Assignment: The complete listing that follows is to be set down again, exactly as it appears.

---- Data

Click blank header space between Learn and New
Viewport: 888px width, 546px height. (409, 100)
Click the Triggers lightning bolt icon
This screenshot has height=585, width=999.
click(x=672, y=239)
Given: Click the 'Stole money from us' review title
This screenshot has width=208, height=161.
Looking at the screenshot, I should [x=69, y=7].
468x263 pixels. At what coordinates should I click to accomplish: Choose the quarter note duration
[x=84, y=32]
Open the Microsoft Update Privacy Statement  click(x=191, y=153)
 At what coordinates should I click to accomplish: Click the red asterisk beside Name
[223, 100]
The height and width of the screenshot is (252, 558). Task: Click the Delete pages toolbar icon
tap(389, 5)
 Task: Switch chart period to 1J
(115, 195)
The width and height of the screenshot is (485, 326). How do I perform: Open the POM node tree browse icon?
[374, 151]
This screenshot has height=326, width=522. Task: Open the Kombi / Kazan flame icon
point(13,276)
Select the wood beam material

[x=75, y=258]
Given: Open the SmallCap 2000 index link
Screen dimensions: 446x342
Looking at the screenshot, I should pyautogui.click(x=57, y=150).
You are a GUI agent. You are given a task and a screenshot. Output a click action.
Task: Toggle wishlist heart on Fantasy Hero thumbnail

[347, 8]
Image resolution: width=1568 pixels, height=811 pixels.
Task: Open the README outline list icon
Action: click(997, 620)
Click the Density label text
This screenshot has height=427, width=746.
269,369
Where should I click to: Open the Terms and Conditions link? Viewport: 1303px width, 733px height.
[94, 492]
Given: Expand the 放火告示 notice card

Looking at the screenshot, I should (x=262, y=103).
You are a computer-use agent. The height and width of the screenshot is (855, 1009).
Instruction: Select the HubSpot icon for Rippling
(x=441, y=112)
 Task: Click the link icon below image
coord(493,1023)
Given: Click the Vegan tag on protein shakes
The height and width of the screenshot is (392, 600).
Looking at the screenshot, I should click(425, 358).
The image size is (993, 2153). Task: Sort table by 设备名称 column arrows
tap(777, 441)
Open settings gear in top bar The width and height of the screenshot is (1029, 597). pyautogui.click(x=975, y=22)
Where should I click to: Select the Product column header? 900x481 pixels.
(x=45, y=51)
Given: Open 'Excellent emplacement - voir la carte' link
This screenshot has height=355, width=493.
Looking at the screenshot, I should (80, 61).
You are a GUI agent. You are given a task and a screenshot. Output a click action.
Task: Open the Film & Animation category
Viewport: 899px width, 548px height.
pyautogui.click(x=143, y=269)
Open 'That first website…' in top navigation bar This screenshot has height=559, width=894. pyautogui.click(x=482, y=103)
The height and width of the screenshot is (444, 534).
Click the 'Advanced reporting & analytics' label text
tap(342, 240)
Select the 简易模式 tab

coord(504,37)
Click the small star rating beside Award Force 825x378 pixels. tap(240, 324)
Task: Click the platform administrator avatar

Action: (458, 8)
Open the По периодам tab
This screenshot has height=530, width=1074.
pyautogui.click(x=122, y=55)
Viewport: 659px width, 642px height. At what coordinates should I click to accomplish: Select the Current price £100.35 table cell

--------

Exercise result:
Click blank header space between Learn and New
Viewport: 888px width, 546px height. (409, 100)
Click the Triggers lightning bolt icon
This screenshot has height=585, width=999.
click(x=672, y=239)
Given: Click the 'Stole money from us' review title
This screenshot has width=208, height=161.
Looking at the screenshot, I should [x=69, y=7].
468x263 pixels. At what coordinates should I click to accomplish: Choose the quarter note duration
[x=84, y=32]
Open the Microsoft Update Privacy Statement  click(x=191, y=153)
 At what coordinates should I click to accomplish: Click the red asterisk beside Name
[223, 100]
The height and width of the screenshot is (252, 558). Task: Click the Delete pages toolbar icon
tap(389, 5)
 Task: Switch chart period to 1J
(115, 195)
The width and height of the screenshot is (485, 326). How do I perform: Open the POM node tree browse icon?
[374, 151]
This screenshot has height=326, width=522. Task: Open the Kombi / Kazan flame icon
point(13,276)
Select the wood beam material

[x=75, y=258]
Given: Open the SmallCap 2000 index link
Screen dimensions: 446x342
Looking at the screenshot, I should pyautogui.click(x=57, y=150).
You are a GUI agent. You are given a task and a screenshot. Output a click action.
Task: Toggle wishlist heart on Fantasy Hero thumbnail

[347, 8]
Image resolution: width=1568 pixels, height=811 pixels.
Task: Open the README outline list icon
Action: click(997, 620)
Click the Density label text
This screenshot has height=427, width=746.
269,369
Where should I click to: Open the Terms and Conditions link? Viewport: 1303px width, 733px height.
[94, 492]
Given: Expand the 放火告示 notice card

Looking at the screenshot, I should (x=262, y=103).
You are a computer-use agent. The height and width of the screenshot is (855, 1009).
Instruction: Select the HubSpot icon for Rippling
(x=441, y=112)
 Task: Click the link icon below image
coord(493,1023)
Given: Click the Vegan tag on protein shakes
The height and width of the screenshot is (392, 600).
Looking at the screenshot, I should click(425, 358).
The image size is (993, 2153). Task: Sort table by 设备名称 column arrows
tap(777, 441)
Open settings gear in top bar The width and height of the screenshot is (1029, 597). pyautogui.click(x=975, y=22)
Where should I click to: Select the Product column header? 900x481 pixels.
(x=45, y=51)
Given: Open 'Excellent emplacement - voir la carte' link
This screenshot has height=355, width=493.
Looking at the screenshot, I should (80, 61).
You are a GUI agent. You are given a task and a screenshot. Output a click action.
Task: Open the Film & Animation category
Viewport: 899px width, 548px height.
pyautogui.click(x=143, y=269)
Open 'That first website…' in top navigation bar This screenshot has height=559, width=894. pyautogui.click(x=482, y=103)
The height and width of the screenshot is (444, 534).
Click the 'Advanced reporting & analytics' label text
tap(342, 240)
Select the 简易模式 tab

coord(504,37)
Click the small star rating beside Award Force 825x378 pixels. tap(240, 324)
Task: Click the platform administrator avatar

Action: (458, 8)
Open the По периодам tab
This screenshot has height=530, width=1074.
pyautogui.click(x=122, y=55)
Viewport: 659px width, 642px height. At what coordinates should I click to accomplish: Select the Current price £100.35 table cell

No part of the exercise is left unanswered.